● **RECORDED DATA**:
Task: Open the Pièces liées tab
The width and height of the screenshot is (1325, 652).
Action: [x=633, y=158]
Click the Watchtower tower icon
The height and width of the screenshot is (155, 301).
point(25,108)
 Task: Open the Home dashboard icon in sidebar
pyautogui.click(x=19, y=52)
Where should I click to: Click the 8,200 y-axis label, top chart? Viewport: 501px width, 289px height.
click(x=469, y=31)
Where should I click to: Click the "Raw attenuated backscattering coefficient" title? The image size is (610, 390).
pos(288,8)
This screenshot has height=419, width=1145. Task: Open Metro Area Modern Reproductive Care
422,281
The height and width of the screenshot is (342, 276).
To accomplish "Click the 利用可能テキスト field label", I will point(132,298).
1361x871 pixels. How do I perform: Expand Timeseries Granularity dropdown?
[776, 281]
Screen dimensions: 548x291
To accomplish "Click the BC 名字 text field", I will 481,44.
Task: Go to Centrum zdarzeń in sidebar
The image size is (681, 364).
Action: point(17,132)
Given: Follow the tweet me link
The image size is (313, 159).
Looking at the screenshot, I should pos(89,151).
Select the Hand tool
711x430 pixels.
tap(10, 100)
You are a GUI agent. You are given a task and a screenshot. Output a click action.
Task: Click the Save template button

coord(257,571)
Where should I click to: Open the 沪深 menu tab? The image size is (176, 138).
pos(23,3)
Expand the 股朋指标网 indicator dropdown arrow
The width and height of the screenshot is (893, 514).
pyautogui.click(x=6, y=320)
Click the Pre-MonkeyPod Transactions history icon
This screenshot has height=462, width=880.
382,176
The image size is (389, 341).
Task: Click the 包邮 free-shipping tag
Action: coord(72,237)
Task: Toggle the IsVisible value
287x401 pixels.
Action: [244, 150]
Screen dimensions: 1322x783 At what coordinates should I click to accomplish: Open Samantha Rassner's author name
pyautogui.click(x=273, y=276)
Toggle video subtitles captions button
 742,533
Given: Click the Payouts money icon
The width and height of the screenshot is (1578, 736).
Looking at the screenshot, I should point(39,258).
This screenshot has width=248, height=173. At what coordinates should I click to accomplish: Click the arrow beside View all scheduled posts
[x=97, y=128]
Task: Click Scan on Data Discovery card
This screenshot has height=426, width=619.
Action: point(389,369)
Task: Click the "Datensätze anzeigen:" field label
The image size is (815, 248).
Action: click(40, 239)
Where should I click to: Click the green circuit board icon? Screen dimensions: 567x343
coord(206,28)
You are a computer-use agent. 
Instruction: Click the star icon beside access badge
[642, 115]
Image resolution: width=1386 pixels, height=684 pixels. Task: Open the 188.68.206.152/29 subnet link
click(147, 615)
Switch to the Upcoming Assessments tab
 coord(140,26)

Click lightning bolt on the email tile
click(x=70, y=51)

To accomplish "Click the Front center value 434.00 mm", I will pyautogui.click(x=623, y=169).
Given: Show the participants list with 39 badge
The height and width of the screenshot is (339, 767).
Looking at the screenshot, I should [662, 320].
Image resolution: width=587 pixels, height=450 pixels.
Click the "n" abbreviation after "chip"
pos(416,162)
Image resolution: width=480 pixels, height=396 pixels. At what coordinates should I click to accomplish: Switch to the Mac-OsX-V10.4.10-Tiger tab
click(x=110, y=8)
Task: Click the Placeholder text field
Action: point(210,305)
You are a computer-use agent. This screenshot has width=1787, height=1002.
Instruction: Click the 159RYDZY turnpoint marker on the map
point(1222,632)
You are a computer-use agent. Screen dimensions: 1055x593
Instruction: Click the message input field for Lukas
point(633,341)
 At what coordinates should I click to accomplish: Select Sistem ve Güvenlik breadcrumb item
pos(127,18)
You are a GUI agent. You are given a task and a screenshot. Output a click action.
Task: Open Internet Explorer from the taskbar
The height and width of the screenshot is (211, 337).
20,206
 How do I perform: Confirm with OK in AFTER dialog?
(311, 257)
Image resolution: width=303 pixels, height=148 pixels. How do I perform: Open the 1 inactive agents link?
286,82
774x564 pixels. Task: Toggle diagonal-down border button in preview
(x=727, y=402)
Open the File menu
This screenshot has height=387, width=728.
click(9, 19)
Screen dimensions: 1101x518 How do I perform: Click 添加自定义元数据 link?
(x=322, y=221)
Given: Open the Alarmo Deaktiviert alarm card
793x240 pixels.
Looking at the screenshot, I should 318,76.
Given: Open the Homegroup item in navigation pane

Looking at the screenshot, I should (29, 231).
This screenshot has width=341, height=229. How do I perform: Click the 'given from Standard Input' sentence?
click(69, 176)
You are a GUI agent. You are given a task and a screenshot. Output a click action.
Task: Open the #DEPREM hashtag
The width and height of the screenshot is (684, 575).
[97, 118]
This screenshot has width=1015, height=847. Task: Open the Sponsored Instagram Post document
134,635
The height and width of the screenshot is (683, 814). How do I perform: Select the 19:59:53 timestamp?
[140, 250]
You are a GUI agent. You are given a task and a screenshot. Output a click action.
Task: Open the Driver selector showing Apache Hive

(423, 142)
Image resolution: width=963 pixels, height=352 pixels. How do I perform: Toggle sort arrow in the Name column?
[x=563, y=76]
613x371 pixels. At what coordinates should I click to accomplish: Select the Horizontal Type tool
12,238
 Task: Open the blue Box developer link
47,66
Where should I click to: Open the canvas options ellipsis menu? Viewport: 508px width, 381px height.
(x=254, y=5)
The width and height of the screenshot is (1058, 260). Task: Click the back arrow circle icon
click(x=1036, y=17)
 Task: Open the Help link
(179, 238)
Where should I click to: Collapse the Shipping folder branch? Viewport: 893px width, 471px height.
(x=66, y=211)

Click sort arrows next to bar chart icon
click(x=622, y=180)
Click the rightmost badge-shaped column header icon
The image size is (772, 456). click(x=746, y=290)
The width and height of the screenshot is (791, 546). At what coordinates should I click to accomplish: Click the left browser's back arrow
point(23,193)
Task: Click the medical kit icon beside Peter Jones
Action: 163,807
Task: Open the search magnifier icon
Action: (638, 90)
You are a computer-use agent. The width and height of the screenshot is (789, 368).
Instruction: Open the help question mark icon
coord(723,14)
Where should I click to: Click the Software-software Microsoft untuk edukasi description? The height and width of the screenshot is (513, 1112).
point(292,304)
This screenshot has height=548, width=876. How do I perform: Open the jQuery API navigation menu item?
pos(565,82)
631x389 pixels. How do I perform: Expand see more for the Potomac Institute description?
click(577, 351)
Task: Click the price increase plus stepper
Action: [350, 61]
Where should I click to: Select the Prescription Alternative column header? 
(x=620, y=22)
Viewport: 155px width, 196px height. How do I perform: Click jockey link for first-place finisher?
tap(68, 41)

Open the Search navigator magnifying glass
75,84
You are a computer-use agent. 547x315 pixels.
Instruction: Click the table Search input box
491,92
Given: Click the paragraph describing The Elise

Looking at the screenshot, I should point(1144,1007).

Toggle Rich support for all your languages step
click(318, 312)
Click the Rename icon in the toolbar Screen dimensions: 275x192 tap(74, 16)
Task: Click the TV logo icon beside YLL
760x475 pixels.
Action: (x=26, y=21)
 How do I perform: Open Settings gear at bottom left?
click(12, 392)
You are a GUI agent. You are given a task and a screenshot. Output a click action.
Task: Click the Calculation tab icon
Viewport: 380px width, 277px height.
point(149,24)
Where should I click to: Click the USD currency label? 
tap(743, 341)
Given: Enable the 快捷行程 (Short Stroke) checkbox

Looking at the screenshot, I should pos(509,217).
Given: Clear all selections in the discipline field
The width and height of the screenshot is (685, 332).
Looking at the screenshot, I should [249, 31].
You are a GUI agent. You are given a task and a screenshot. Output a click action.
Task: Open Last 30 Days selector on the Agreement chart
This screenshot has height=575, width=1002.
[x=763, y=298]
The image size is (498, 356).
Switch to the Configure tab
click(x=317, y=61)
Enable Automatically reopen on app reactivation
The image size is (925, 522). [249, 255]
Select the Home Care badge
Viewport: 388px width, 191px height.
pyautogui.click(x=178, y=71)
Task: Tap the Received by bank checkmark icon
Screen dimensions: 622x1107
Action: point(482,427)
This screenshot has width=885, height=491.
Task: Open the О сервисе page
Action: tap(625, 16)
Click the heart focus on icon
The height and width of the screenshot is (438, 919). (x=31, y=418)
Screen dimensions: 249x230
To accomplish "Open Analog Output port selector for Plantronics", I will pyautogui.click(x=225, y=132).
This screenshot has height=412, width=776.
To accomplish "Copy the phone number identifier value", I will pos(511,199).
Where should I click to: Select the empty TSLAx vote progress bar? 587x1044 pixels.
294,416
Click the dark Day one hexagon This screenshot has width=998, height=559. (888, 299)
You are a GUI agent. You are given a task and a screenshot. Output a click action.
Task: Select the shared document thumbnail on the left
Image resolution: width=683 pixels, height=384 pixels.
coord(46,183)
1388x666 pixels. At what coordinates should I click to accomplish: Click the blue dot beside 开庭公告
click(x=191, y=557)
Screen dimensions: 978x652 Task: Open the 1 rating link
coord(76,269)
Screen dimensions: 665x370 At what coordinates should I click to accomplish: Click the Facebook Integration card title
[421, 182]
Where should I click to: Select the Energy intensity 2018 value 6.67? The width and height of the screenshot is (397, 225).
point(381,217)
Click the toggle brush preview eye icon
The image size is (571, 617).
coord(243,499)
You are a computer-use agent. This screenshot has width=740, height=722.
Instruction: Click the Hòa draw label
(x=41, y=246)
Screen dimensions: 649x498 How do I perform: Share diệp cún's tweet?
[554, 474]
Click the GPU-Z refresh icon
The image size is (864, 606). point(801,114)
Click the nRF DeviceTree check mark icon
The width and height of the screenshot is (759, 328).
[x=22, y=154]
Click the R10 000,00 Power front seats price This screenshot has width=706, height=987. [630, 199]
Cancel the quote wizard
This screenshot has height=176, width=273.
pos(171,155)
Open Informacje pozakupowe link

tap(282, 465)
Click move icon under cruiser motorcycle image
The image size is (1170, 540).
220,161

● **TASK REQUIREMENTS**:
Your reply must be one number: the count of lines in the records above that contain the string "will".

● **RESPONSE TO THE EXERCISE**:
5